Supreme Court granted Palmer’s motion for summary judgment, reasoning that Palmer’s liability was contingent upon it having had notice of vicious propensities in the same manner as that of a dog owner. Upon plaintiff’s appeal, the Appellate Division affirmed, with one Justice dissenting in part (167 AD3d 1120 [3d Dept 2018]).

The “vicious propensity”(one free bite) rule that applies to dog owners did not govern

It is undisputed that Palmer owed a duty of care to plaintiff—a client in its waiting room. Palmer is a veterinary clinic, whose agents have specialized knowledge relating to animal behavior and the treatment of animals who may be ill, injured, in pain, or otherwise distressed. An animal in a veterinary office may experience various stressors—in addition to illness or pain—including the potential absence of its owner and exposure to unfamiliar people, animals, and surroundings. Moreover, veterinarians or other agents of a veterinary practice may—either unavoidably in the course of treatment, or otherwise—create circumstances that give rise to a substantial risk of aggressive behavior. Indeed, here, a veterinarian introduced Vanilla into a purportedly crowded waiting room, where the dog was in close proximity to strangers and their pets—allegedly creating a volatile environment for an animal that had just undergone a medical procedure and may have been in pain.
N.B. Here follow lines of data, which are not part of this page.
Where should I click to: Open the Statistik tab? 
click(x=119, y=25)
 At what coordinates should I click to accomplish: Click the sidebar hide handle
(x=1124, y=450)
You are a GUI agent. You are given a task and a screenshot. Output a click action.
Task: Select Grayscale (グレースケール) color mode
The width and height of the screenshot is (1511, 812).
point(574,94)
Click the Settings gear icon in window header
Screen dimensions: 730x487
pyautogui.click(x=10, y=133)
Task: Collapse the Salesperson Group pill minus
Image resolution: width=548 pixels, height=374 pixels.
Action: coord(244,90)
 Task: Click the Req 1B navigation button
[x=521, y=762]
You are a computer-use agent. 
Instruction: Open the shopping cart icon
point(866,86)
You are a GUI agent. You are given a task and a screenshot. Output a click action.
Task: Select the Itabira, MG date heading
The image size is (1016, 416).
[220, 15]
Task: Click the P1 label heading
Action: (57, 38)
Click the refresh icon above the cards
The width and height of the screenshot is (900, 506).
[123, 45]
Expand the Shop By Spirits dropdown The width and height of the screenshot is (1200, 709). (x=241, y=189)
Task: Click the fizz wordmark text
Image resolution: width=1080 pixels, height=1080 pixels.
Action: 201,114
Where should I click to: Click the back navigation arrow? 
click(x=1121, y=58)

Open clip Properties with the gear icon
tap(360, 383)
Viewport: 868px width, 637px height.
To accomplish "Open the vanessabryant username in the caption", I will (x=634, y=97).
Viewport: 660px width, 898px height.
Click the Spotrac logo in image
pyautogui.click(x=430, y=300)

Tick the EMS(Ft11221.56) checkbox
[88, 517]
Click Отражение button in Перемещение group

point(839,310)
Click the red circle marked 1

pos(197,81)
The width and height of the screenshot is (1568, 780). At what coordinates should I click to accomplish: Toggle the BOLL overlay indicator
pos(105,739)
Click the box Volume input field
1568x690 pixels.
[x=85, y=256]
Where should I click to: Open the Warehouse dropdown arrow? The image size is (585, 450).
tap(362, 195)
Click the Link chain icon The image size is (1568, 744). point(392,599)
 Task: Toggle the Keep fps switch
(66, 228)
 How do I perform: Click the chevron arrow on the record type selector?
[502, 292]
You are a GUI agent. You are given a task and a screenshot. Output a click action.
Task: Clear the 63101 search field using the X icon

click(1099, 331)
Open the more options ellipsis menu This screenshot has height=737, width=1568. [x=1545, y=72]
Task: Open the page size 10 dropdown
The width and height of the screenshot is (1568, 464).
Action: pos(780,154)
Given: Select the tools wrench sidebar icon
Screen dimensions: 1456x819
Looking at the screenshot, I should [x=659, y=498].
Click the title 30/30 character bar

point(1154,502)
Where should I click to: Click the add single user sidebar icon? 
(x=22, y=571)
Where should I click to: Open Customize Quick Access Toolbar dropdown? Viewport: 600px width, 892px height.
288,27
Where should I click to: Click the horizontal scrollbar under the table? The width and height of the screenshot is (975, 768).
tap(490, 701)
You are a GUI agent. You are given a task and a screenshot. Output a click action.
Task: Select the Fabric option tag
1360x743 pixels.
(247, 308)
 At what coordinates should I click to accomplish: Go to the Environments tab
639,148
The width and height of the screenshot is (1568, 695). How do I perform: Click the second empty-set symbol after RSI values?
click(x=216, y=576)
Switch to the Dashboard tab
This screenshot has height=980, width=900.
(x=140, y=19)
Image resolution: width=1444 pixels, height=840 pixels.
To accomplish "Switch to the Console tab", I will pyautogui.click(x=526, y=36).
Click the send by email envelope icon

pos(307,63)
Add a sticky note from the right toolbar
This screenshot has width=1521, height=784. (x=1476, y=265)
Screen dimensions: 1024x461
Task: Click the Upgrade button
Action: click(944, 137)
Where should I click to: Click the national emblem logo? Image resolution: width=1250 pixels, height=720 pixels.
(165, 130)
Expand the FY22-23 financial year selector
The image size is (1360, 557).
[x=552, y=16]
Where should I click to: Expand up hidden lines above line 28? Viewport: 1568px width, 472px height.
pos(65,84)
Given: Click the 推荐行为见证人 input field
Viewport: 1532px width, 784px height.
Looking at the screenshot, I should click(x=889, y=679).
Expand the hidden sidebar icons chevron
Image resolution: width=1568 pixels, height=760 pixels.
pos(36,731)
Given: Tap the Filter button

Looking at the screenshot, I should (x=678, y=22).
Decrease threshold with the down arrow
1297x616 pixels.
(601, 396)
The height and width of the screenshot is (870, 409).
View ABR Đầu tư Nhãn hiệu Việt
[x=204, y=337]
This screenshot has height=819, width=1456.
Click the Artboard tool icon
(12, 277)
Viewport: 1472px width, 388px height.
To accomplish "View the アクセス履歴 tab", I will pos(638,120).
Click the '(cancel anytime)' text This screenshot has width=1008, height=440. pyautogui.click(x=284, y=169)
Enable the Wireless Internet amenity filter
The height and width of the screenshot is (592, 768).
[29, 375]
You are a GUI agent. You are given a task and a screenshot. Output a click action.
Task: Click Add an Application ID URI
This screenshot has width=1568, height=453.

Palmer is in the business of treating animals and employs veterinarians equipped  with specialized knowledge and experience concerning animal behavior—who, in turn, may be aware of, or may create, stressors giving rise to a substantial risk of aggressive behavior. With this knowledge, veterinary clinics are uniquely well-equipped to anticipate and guard against the risk of aggressive animal behavior that may occur in their practices— an environment over which they have substantial control, and which potentially may be designed to mitigate this risk.

Therefore, we conclude that Palmer does not need the protection afforded by the vicious propensities notice requirement, and the absence of such notice here does not warrant dismissal of plaintiff’s claim.

Justice Wilson

I concur with the majority’s holding that Ms. Hewitt may proceed against Palmer Veterinary Clinic (Palmer) in negligence. I further agree with the majority’s holding that this case does not implicate Bard’s rule (subjecting animal owners to strict liability) because Palmer was not the owner of Vanilla, the dog who injured Ms. Hewitt. Because the record presents disputed issues of fact, I further agree with the majority that neither party is entitled to summary judgment. I concur separately to express why prudence and longstanding precedent dictate that Bard’s strict liability rule—a rule that has rendered New York an outlier and confounded common sense and fairness in application—should not be extended to persons who are not the owner of the domestic animal causing injury.

I note that neither party has asked us to overturn Bard—understandably so because its rule does not apply to the facts of this case.

…It remains for the trier of fact to resolve the issue of whether the exercise of due care under the circumstances would have required any or all of the measures advocated by Ms. Hewitt’s expert affiant, for example, delaying Vanilla’s return to the waiting room or discharging her through a separate room, checking or adjusting Vanilla’s collar, or otherwise preventing Vanilla from coming close to Ms. Hewitt’s cat. Thus, neither Palmer nor Ms. Hewitt is entitled to summary judgment.